> PAGE EXTRACT
Segment Open
This video demonstrates that with application of negative pressure with the MPD device, there is an instantaneous reduction in IOP without any changes in RBP (MP4 84734 KB)
The MPD is made up of two components: a pair of pressure-sensing goggles that is connected by a specialized tubing system on each side to a programmable pump. The current version of the MPD is shown in Fig. 3. The MPD goggles include an adjustable head strap for support and are designed with an anthropometric fit that enables extended wear length with negative pressure application. The programmable pump is connected to the goggles by crush-resistant tubing with separate lumens that enable independent negative pressure settings for each eye. The tubing system has separate vacuum- and pressure-sensing lines to allow a closed-loop control of the vacuum. This design permits real-time titratability of the negative pressure in addition to negative pressure sensors directly in the goggle chambers to ensure the programmed negative pressure setting is achieved.
The MPD goggles used in this present study were modified to create sealed ports used for cannulation and direct measurement of the intra-goggle, intraocular and retrobulbar space.
Pressure Measurement System
The method used for retrobulbar pressure measurement is similar to the one described in a prior study measuring orbital pressure in which a compartment pressure transducer (Compass; Mirador Biomedical Inc., Seattle, WA, USA) was utilized . The pressure transducer used in the present study was also similar, but was connected to a fluid-filled line, as opposed to a fluid-filled syringe. This modification enabled continuous pressure monitoring and subsequent logging of data.
Segment Closed
> INFORMATION SUPPLIED
Segment Open
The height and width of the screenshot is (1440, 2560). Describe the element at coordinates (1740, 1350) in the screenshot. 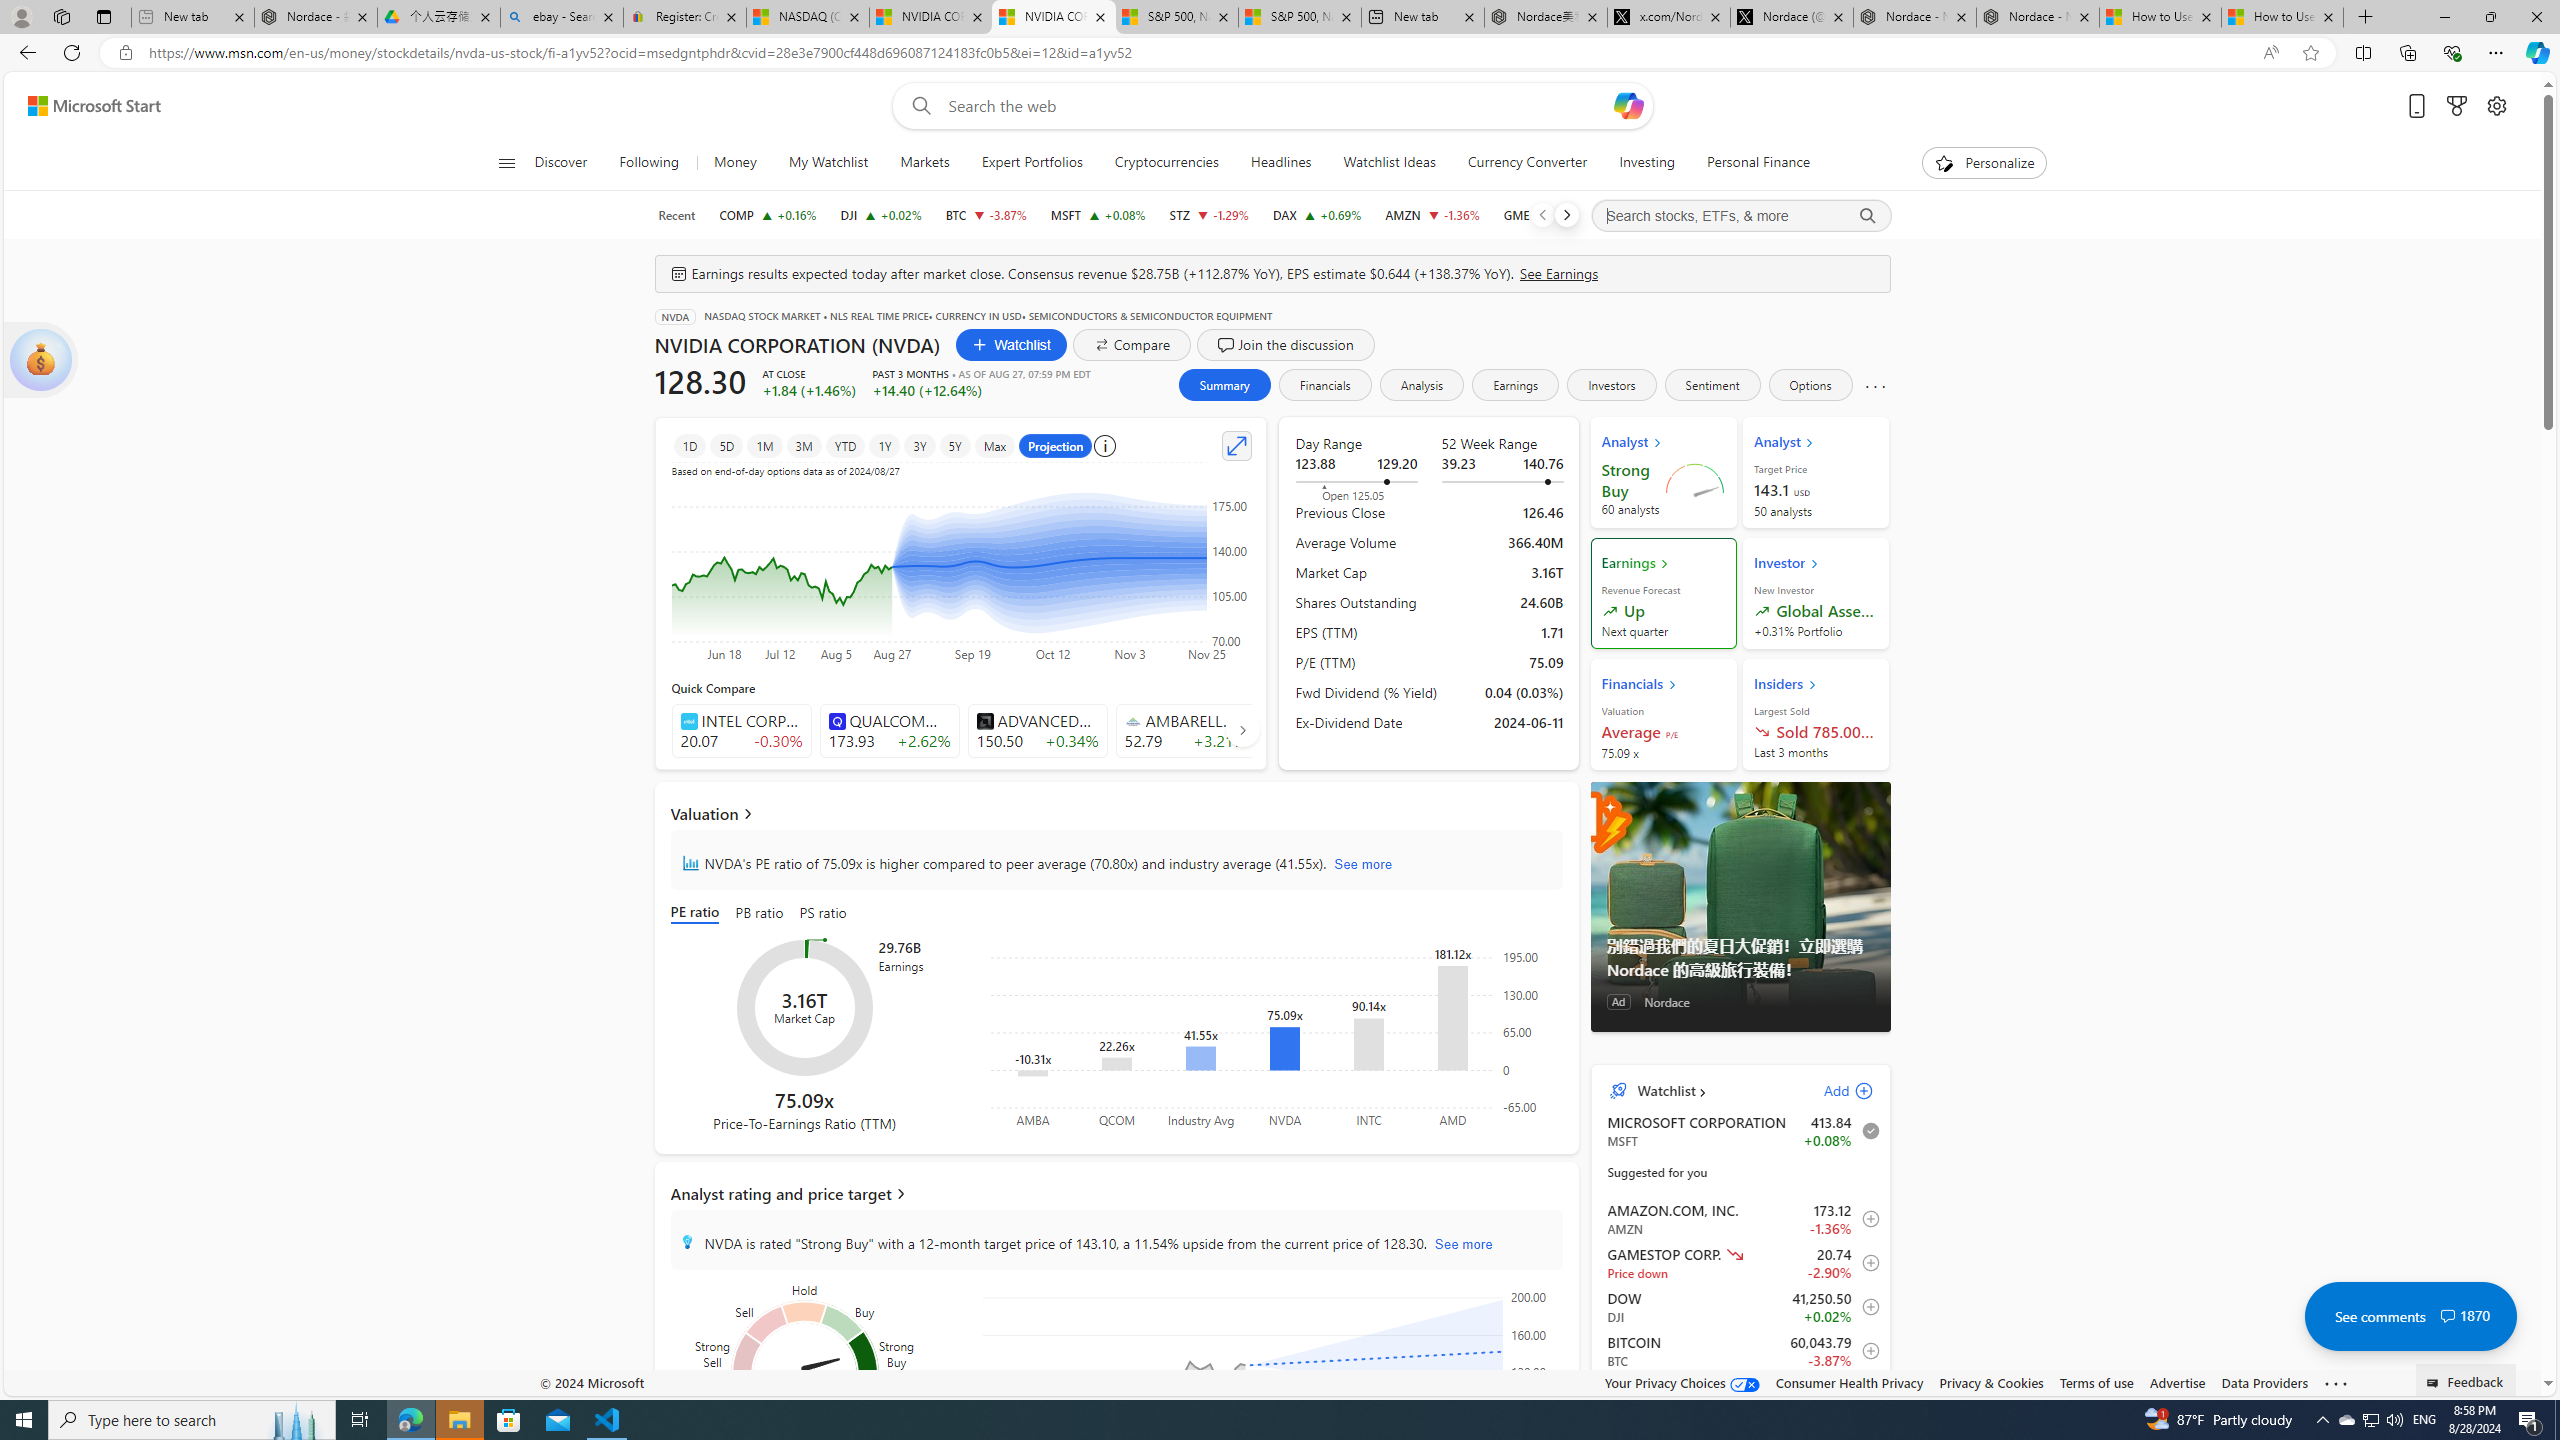

I see `BTC Bitcoin decrease 60,043.79 -2,323.69 -3.87% item3` at that location.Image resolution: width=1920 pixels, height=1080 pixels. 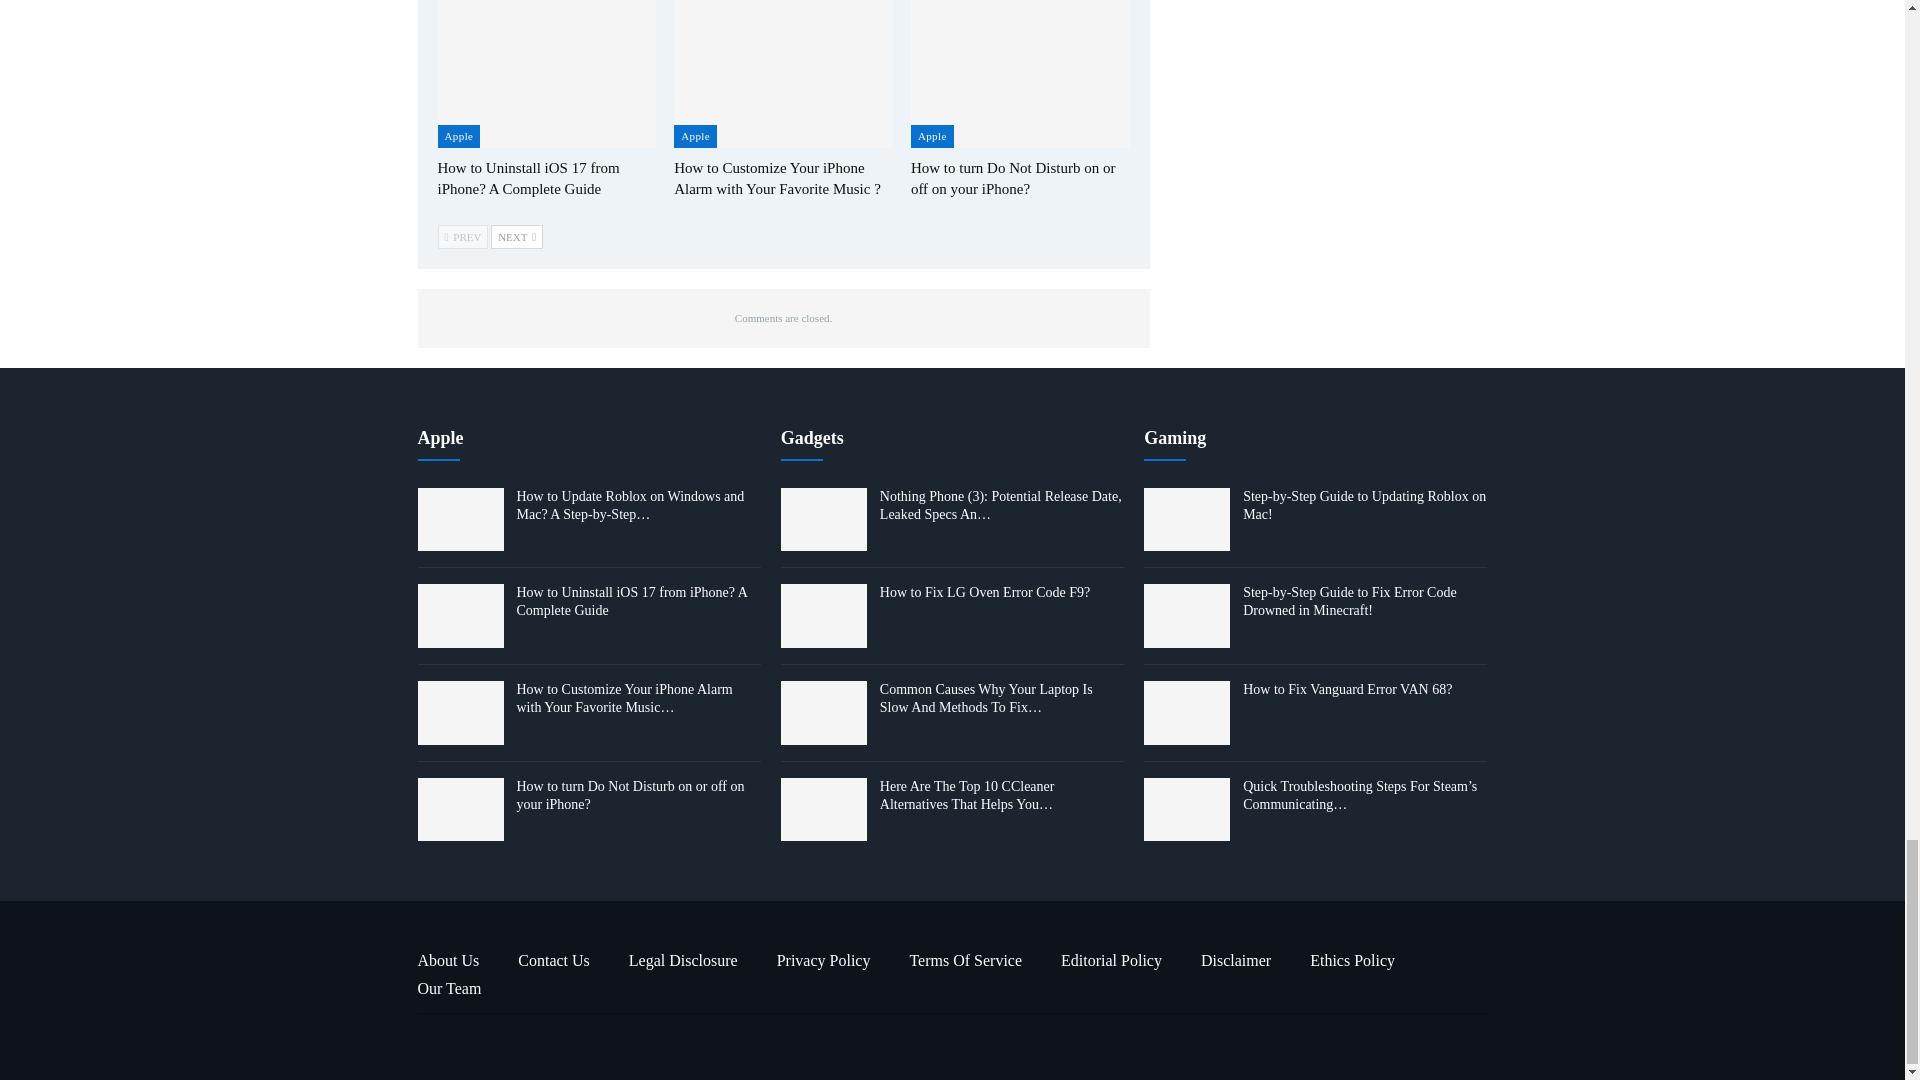 I want to click on How to Uninstall iOS 17 from iPhone? A Complete Guide, so click(x=528, y=178).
Segment Closed
> TASKS FOR THIS EXERCISE
(1) Answer these questions using the MPD device text, one answer per line.
(a) What two components make up the MPD?
(b) What were the MPD goggles used in the present study modified to create?
(c) In the present study, what was the pressure transducer connected to?
(2) Extract the passage of the MPD device text from "This video demonstrates" up to and including "(MP4 84734 KB)".

> TASK-BY-TASK RESULTS
(1)
(a) A pair of pressure-sensing goggles and a programmable pump.
(b) Sealed ports used for cannulation and direct measurement of the intra-goggle, intraocular and retrobulbar space.
(c) A fluid-filled line.

(2)
This video demonstrates that with application of negative pressure with the MPD device, there is an instantaneous reduction in IOP without any changes in RBP (MP4 84734 KB)